Task description
Please take the records that follow and repeat exactly the lines starting with the line with "Open the TERMS link" and going on through the line with "Task: Select the Employee ID field label".

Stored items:

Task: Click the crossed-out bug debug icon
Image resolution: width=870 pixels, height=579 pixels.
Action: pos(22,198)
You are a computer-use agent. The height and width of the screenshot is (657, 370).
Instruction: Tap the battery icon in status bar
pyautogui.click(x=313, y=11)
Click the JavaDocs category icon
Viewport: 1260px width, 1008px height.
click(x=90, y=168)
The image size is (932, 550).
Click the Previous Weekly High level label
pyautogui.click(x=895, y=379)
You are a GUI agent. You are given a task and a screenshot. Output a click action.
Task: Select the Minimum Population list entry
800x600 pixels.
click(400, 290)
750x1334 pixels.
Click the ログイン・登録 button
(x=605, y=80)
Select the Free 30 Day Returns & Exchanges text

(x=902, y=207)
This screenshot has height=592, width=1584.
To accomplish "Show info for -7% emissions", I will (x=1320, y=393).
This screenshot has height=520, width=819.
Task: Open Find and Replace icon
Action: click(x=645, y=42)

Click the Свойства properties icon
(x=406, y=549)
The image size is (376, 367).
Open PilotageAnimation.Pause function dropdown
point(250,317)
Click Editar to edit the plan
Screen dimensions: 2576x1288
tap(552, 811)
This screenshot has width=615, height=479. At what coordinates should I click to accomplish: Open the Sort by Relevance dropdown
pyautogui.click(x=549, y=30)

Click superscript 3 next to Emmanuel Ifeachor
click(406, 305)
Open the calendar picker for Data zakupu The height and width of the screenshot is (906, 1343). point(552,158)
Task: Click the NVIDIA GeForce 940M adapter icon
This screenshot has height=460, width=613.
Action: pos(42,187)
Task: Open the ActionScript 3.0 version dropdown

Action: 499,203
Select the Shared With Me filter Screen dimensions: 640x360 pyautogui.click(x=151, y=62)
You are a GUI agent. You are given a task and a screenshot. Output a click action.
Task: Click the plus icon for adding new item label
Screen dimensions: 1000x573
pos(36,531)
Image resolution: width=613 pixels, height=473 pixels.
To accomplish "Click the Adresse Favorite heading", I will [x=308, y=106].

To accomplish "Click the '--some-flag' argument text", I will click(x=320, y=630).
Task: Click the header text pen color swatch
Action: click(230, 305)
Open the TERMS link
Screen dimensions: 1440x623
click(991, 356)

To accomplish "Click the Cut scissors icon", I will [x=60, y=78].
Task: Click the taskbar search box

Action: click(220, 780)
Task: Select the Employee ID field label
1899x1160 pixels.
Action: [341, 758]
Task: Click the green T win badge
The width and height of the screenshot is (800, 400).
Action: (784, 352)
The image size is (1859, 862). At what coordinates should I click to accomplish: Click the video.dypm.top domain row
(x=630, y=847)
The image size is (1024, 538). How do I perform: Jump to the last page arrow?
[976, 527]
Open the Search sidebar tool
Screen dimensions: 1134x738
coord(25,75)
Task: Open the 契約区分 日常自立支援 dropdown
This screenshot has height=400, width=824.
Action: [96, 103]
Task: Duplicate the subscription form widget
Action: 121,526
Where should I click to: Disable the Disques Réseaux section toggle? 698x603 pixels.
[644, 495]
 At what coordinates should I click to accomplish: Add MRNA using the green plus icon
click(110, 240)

Result of the exercise
Open the TERMS link
Screen dimensions: 1440x623
click(991, 356)

To accomplish "Click the Cut scissors icon", I will [x=60, y=78].
Task: Click the taskbar search box

Action: click(220, 780)
Task: Select the Employee ID field label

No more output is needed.